# [Supplied data]
---
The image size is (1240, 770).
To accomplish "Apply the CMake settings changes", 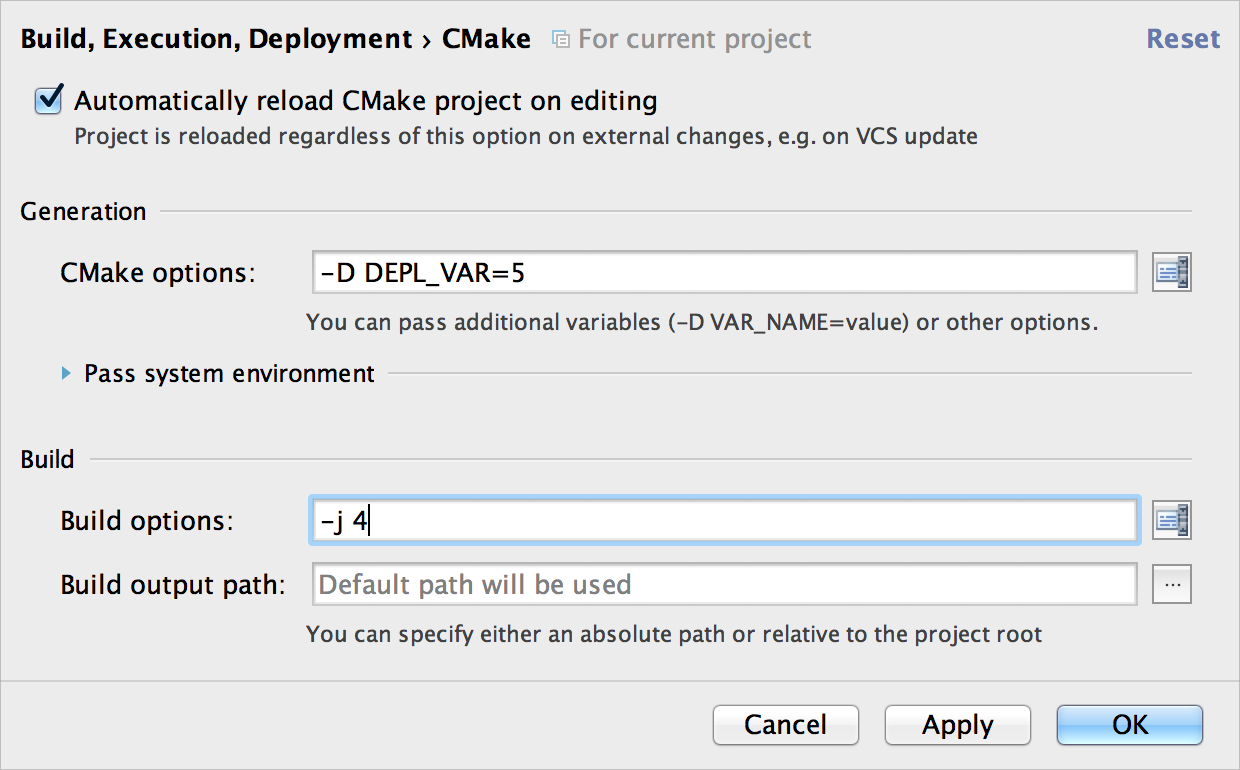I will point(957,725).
---
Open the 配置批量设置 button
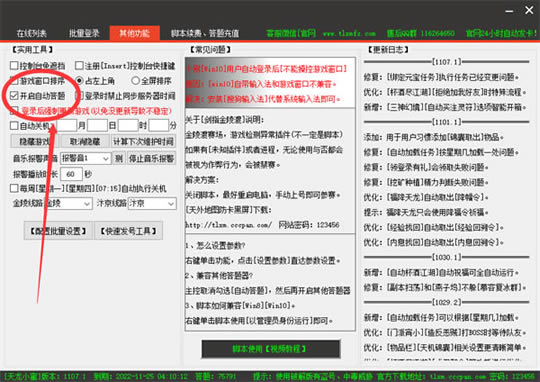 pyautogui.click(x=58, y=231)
---
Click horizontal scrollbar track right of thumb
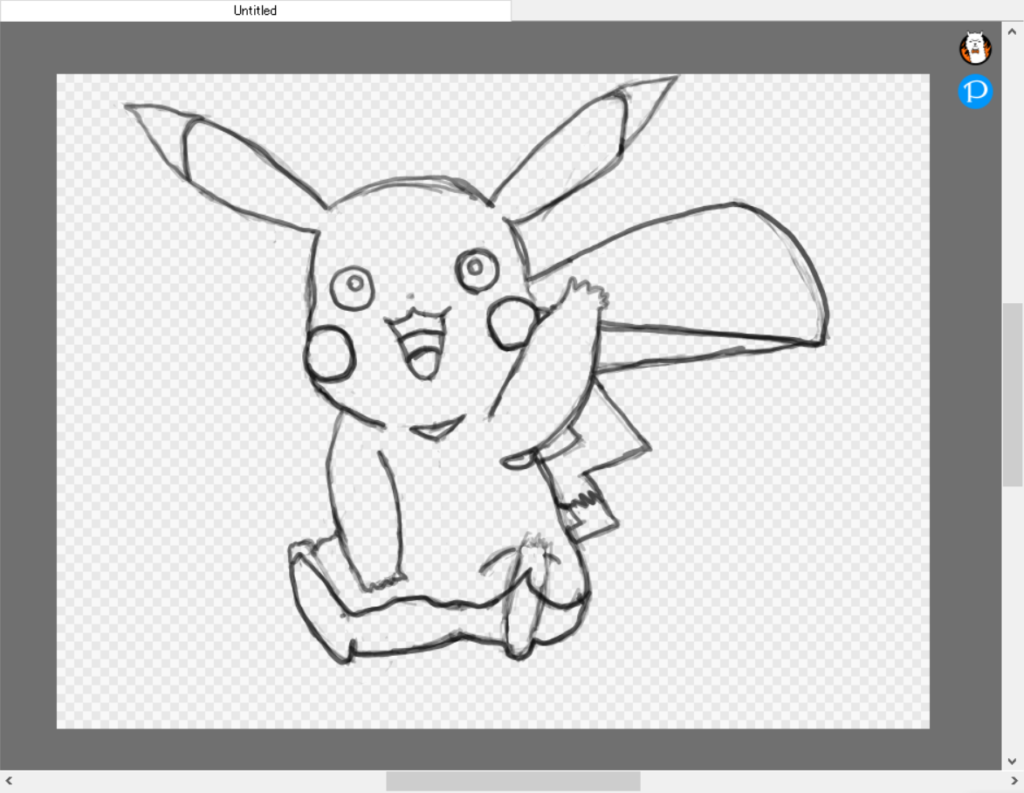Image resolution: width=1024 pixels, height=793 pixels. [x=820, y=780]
---
# [Written request]
Scale the part that opens with the line containing "Click horizontal scrollbar" and closes with the line containing "Image resolution: width=1024". Write out only those lines again, requests included and pictures omitted, with every number in the answers (image dimensions and click coordinates) multiplied by 0.9 and rounded to whole numbers, halves up.

# [In response]
Click horizontal scrollbar track right of thumb
Image resolution: width=922 pixels, height=714 pixels. [x=738, y=702]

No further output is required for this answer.